If you’re unsure you have it, run the following to check. You should see something similar to my output.

zsh --version
zsh 5.9 (x86_64-apple-darwin23.0)

Also run this to check that it’s your default shell. You should see the same output as I have here.

echo $SHELL
/bin/zsh

If you get command not found or the default shell is something else (like bash), follow the instructions here to install zsh and make it your default.

3.2 Oh My Zsh

Oh My Zsh makes the terminal a bit more colourful and can show you things like which git branch you’re on. I’ve found it quite useful for that alone, and it is really easy to install, with a great default theme.

zsh has a config file, typically found at ~/.zshrc. What Oh My Zsh does is essentially modify your .zshrc, putting some defaults in and setting things up to further configure as you see fit.

Once installed, you will see something like this

It doesn’t look like a lot, true.

But once you actually start doing something…

You can see the shortened current directory, which git branch I’m on (“zsh”, that I’m working in for this blog post), and some colour when calling ls -l.

Oh My Zsh also has loads of plugins to enhance functionality. Most are for working with common tools, languages and frameworks for developers. The plugins I’ve enabled are for syntax highlighting and autosuggestions. The syntax highlighting is nice because if I’m writing a little shell script, or piping a bunch of commands together, it helps me to more quickly visually parse the content. The autosuggestions are a bit like tab completion, but they use your execution history to autosuggest what might come next. This can be useful if you’re doing a repetitive workflow like making regular git commits, or moving back and forth between a small number of directories.

After adding the plugins to my zshrc using the nano editor, you can see there’s now syntax highlighting in this for loop.

Here’s an example of an autosuggestion. If I hit the right arrow key it would accept the suggestion.

3.3 bat and eza

Both bat and eza are “modern” versions of the classic command line tools cat and ls, respectively. The former is for printing the contents of files, and the latter is for listing files and directories.

bat is particularly nice for several reasons. Let’s look at the contents of my zshrc with cat first

zshrc printed with cat

The output is single-colour, printed via stdout, in full. It’s literally just a dump of the file contents to the screen. Compare that to bat

zshrc printed with bat

That’s more like it. We’ve got syntax highlighting, and the print is paginated a la less. There’s more though - if you have git it shows modifications in the sidebar, it can show all non-printable characters, concatenate files together, and when used in pipes will behave as a drop-in replacement for cat. So all around pretty awesome.

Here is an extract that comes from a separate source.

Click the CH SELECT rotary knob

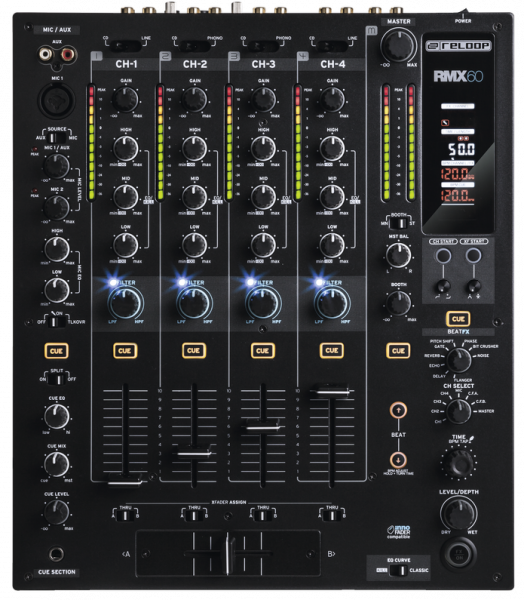point(459,411)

eza I like for two reasons.

First, yes, it’s colour again. You can see in the image below that the return values for eza -l are colourised in comparison to ls -l. And I always use the -l flag, so that matters to me.

Second is the tree flag -T. Sometimes a simple tree is all you need to see a project’s structure. The really nice thing about -T is you can combine it with -L (level), and specify a depth. For example if I only wanted to show stuff in the root of my current directory, I can do eza -TL=1. You may also have noticed that the trees are colourised 👀

Examples of using eza

4 RStudio settings

It’s really simple to make zsh the default terminal in RStudio.

In the Terminal tab, click the down arrow next to Terminal n. Then click Terminal Options

New terminals open with: zsh. Then click Apply, and OK

Start a new terminal and there you go!